C’est pourtant une vraie question concernant les rugbymen. Votre vie est très cadrée et beaucoup de joueurs ont pu être déboussolés.
Je ne suis personnellement pas de nature comme ça. Mais certaines personnes, qui sont peut-être loin de leur famille, voire de leur pays pour les étrangers, ont pu le ressentir. Ça peut un peu plus les toucher que moi, qui ai la famille et les potes sur Castres. Donc on va essayer, nous les joueurs, d’être plus présents pour eux. Mais je sais que le club met tout ce qu’il faut pour les accompagner du mieux possible.
Que vous inspire la retraite internationale du Bordelais Jefferson Poirot?
Heu (il souffle)… au début on est forcément un peu surpris. Après, connaissant l’homme et le joueur je pense qu’il a très bien réfléchi. C’est un super mec Jeff. Il a connu pas mal de choses avec l’équipe de France. Il a fait des Tournois des VI Nations, il a fait la Coupe du monde. Il a aussi une vie de papa donc je pense qu’avec ce confinement, il a un peu envie de penser à lui. Il l’a mûrement réfléchi. Ça reste son choix et on ne peut que l’approuver.
A 27 ans, c’est pourtant jeune pour une retraite internationale...
C’est jeune, mais il n’y a pas d’âge. C’est sa décision. C’est sa vie, sa carrière et il en fait ce qu’il en veut.
Il évoque les cadences. Sont-elles fortes?
Elles sont assez fortes. C’est vrai que j’ai eu la chance de pouvoir le faire une fois, d’enchaîner sur une tournée après un titre de champion de France avec Castres (en Nouvelle-Zélande, en 2018). Pour lui qui est là depuis plusieurs années et qui a pas mal de sélections, c’est vrai que je peux comprendre que ce soit assez dur même si je sais qu’il va manquer à cette équipe de France.
Un mot sur votre prédécesseur au capitanat Rodrigo Capo Ortega qui, après 18 saisons au club, n’a pas pu faire ses adieux sur le terrain…
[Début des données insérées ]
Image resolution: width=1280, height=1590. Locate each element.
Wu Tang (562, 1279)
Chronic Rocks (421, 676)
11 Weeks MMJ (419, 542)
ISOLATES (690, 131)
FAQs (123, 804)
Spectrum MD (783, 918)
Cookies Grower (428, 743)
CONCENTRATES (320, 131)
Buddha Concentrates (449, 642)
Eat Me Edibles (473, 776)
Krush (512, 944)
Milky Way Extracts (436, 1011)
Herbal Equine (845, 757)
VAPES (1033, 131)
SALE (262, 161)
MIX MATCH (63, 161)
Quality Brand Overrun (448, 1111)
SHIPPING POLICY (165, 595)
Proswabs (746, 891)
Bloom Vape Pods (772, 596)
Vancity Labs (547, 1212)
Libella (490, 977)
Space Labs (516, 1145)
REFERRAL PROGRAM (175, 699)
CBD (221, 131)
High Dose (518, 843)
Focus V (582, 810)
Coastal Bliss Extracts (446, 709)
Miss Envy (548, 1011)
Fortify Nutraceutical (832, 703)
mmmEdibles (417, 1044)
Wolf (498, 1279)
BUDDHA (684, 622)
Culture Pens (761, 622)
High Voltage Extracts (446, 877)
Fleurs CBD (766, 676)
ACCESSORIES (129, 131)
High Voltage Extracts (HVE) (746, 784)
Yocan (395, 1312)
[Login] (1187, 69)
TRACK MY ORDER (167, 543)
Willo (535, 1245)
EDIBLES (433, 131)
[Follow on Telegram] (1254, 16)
J’ai eu la chance de le croiser un peu et même de l’avoir par message pendant le confinement. Il était forcément déçu et on l’était pour lui. Avec tout ce qu’il a donné au Castres Olympique, il aurait mérité une sortie à la hauteur de son image. Pour le coup, il faudrait aller se balader dans Castres, passer au marché et vous vous rendrez compte. Quand j’y suis allé, les premiers mots concernaient la reprise forcément. Et ensuite on me parlait de "Capo". Au-delà du club, c’est toute la ville qui a été déçue de ne pas lui rendre hommage. Les gens ici sont impatients de pouvoir le retrouver. Et le club s’occupera de lui rendre cet hommage-là. Après, je pense aussi à tous les autres joueurs qui partent car il ne faut pas non plus les oublier. On a beaucoup de départs cette année, il y a un nouveau groupe qui va se construire. Donc je n’oublie personne, je fais un gros bisou à tous ceux qui vont nous quitter. Et bienvenue à tous ceux qui vont nous rejoindre.
Vous avez été les premiers joueurs du Top 14 à signer un accord avec votre club pour une baisse des salaires la saison prochaine. Comment se sont passées les démarches?
Les joueurs savaient que c’était normal, nécessaire et que le club en avait besoin. Il fallait aussi que ce soit bien fait, bien réfléchi. Que ça aille dans le sens du club et de la crise actuelle et que les joueurs s’y retrouvent aussi. Donc on a conclu cette baisse, qui nous paraît correcte, d’un commun accord avec le club. On voulait surtout montrer au club, aux alentours et à tous nos partenaires que les joueurs étaient à 200% impliqués dans tout ça.